Industry experts share their predictions on what challenges and opportunities lie ahead for members of the franchising community in the new year.
The franchising industry has seen many changes over the course of 2017. After the uncertainty that followed the presidential election in 2016, this year has been filled with new legislation and a different kind of economic environment that’s pointing towards an optimistic future. But what does that mean for the franchising industry going forward?
For starters, it means that there are a lot of new factors that franchisors need to take into consideration. And according to Lonnie Helgerson, president of Helgerson Franchise Group, one of those things that needs to be made top of mind is the Financial Accounting Standards Board’s (FASB) new revenue recognition language.
“One new thing that franchisors are going to have to deal with this year is the Financial Accounting Standards Board’s accounting standards. I think that this is something on everybody’s radar, but it isn’t set to take effect until the beginning of 2018,” said Helgerson. “This is going to impact the way that brands record revenue, and it’s likely that this will have a bigger impact on brands than they may expect. So, it’s going to be interesting to see how these revenue-recognition rules take effect.”
There’s been a lot of confusion surrounding the new rules, which take effect for public companies in 2018 and in 2019 for private ones.
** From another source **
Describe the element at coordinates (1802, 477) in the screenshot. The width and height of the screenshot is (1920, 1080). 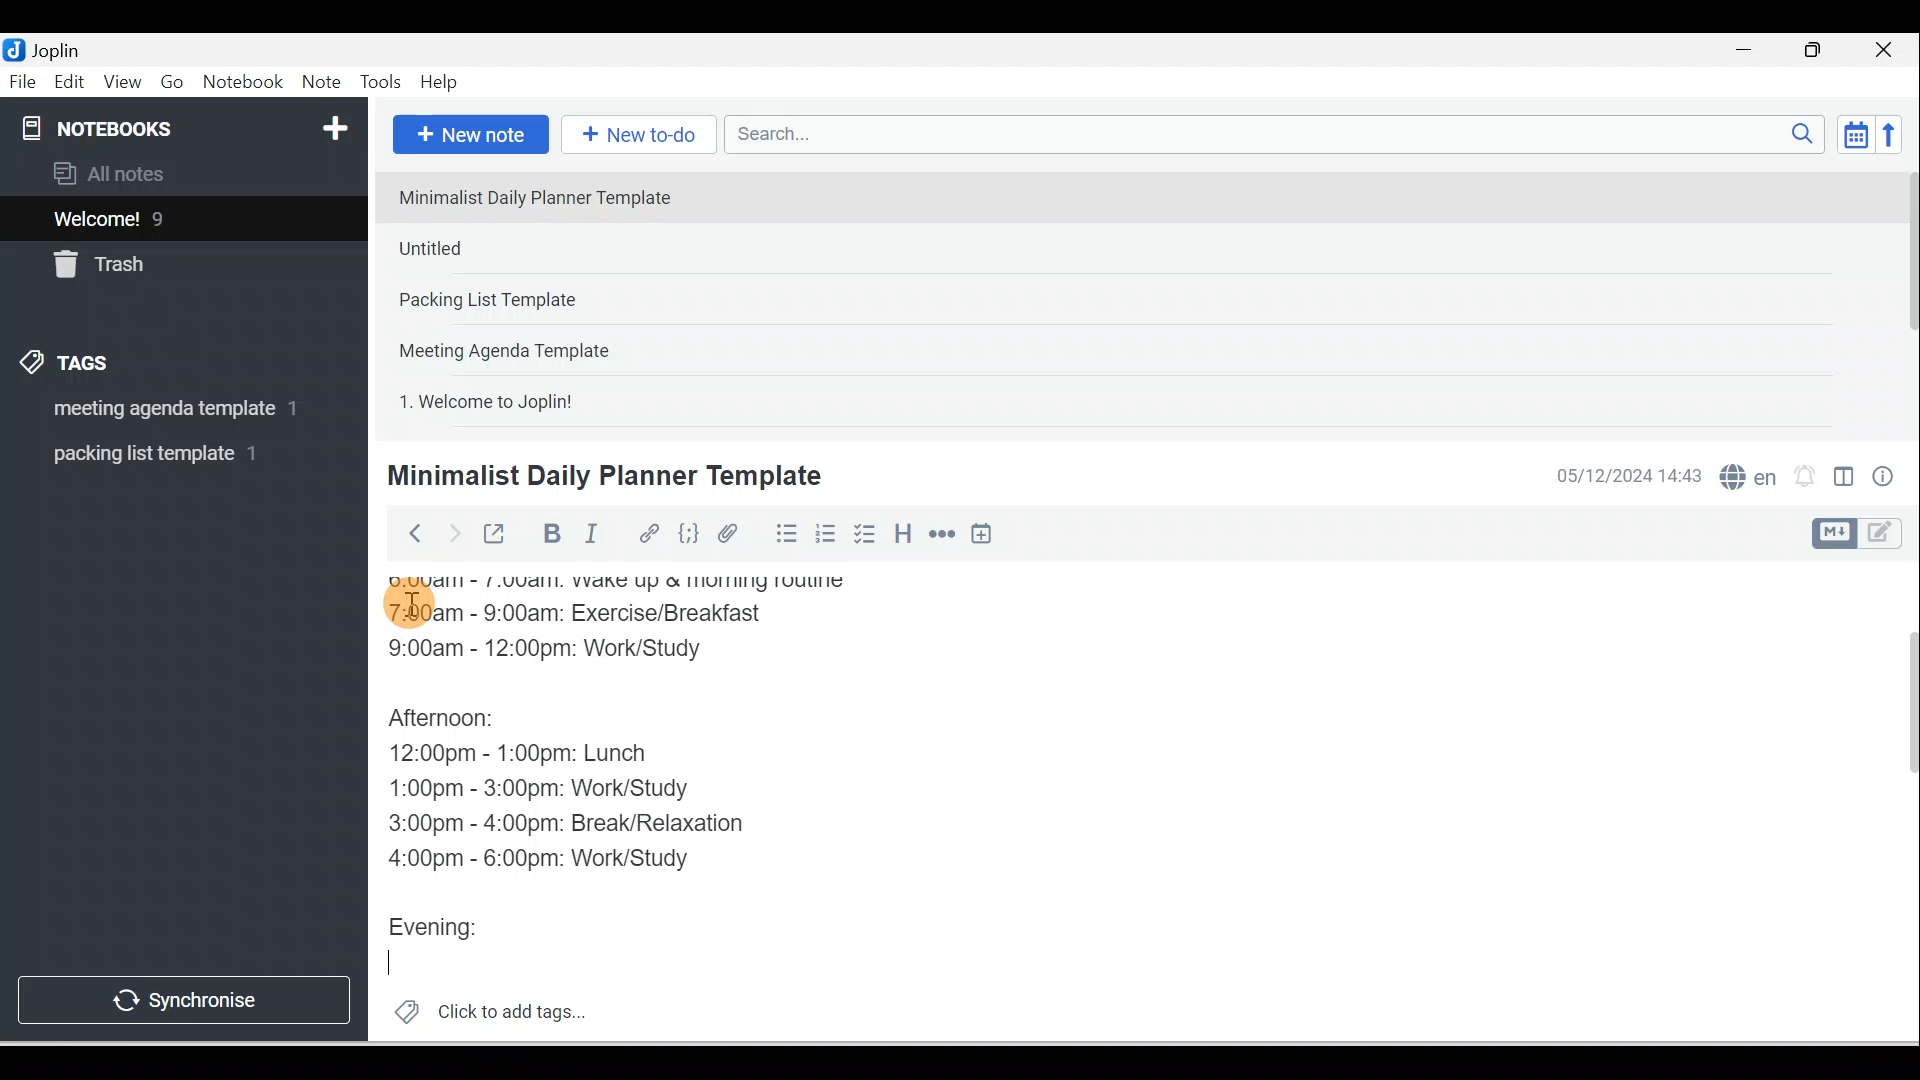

Specifically, there was a lot of discussion surrounding how initial franchise fee revenue was to be recognized. It was initially thought that franchise fees would have to be written off over the course of the franchise agreement. That meant that instead of being able to use that investment to help with year one expenses including site selection and training, franchisors would have to report that revenue over time. For emerging franchisors, that posed a challenging problem. However, the FASB clarified its position, saying that reporting the revenue of a franchise fee comes down to whether or not there are pre-opening services that are a separate deliverable. If none of the pre-opening activities contain distinct services, that’s when the franchise fee must be recognized over the entire license period.
Beyond the FASB’s new revenue language, there are major pieces of legislation poised to change the narrative in franchising going forward. That includes the GOP’s tax bill that was recently signed by President Trump. It also includes the Save Local Businesses Act, which is aimed at overturning the National Labor Relations Board’s joint employer ruling that says franchisors are potentially liable for law violations that are done on the franchisee level. The bill has already passed in the House, however, the Senate has yet to unveil its own version of the bill.
“Of course, tax reform is some of the biggest news in the franchising industry right now,” Helgerson said. “The Save Local Business Act is also going to be interesting to follow. It passed in the House, and we’re still not sure what will happen in the Senate, but there’s no doubt that it’s going to have some type of an impact in 2018 for franchisors.”
Government-related issues aren’t the only factors poised to change the course of the franchising industry in 2018. Helgerson predicts that the industry is shifting toward more experienced multi-unit owners, which will impact the way that brands close deals.
“Outside of the government and legislative issues, I think multi-unit growth is going to be something that continues to gain momentum. This is a movement that started a few years back—more and more brands are embracing multi-unit owners, and they’re paying attention to the tools, training and support that they need in order to support that type of growth,” said Helgerson. “There’s no question that larger franchises are acquiring other concepts, and they’re starting to see large multi-unit operators enter their systems. It’s interesting to see owners who have traditionally focused on food now breaking into other segments like retail—diversity in holdings is continuing to grow. It’s minimizing risk—particularly in the food sector right now. It makes sense to move into other areas to see better returns. But brands are going to need to have a strong Item 19 in their FDD to attract these types of owners.”
1851 Chief Development Strategist Sean Fitzgerald notes that the economy is also going to play a key role in the franchising industry in 2018. As the economy continues to improve, fewer executives and corporate workers will be leaving their careers behind to start businesses of their own. That means that while brands with larger investments will experience improved franchisee satisfaction, it will be more difficult for them to recruit new owners.
“High income individuals aren’t going to be looking to take a risk next year because they’re already doing well with the stock market. That’s going to present a challenge for large investment, brick and mortar concepts—it’ll be increasingly difficult to get new franchisees on board,” said Fitzgerald. “What we’re starting to see now is the rise of simple and low investment businesses. Service-oriented brands are expected to do well because more entrepreneurs are going to be willing to start that kind of business on the side.”
Despite the challenges facing the franchising industry, the overall outlook for 2018 is positive. While there are still some major factors up in the air, experts are anticipating growth in the months ahead.
“Overall, I think we’re going to see the growth that we’ve experienced in 2017 carry over into the new year. Access to capital seems to be getting better, and the economic forecast is reasonable despite all of the natural disasters that we experienced this year in California, Texas, Florida and Puerto Rico,” said Helgerson. “When you couple that with an improved regulatory environment, the outlook on the industry is optimistic. Barring any sort of catastrophe, I think that 2018 is going to be a great year for franchising.”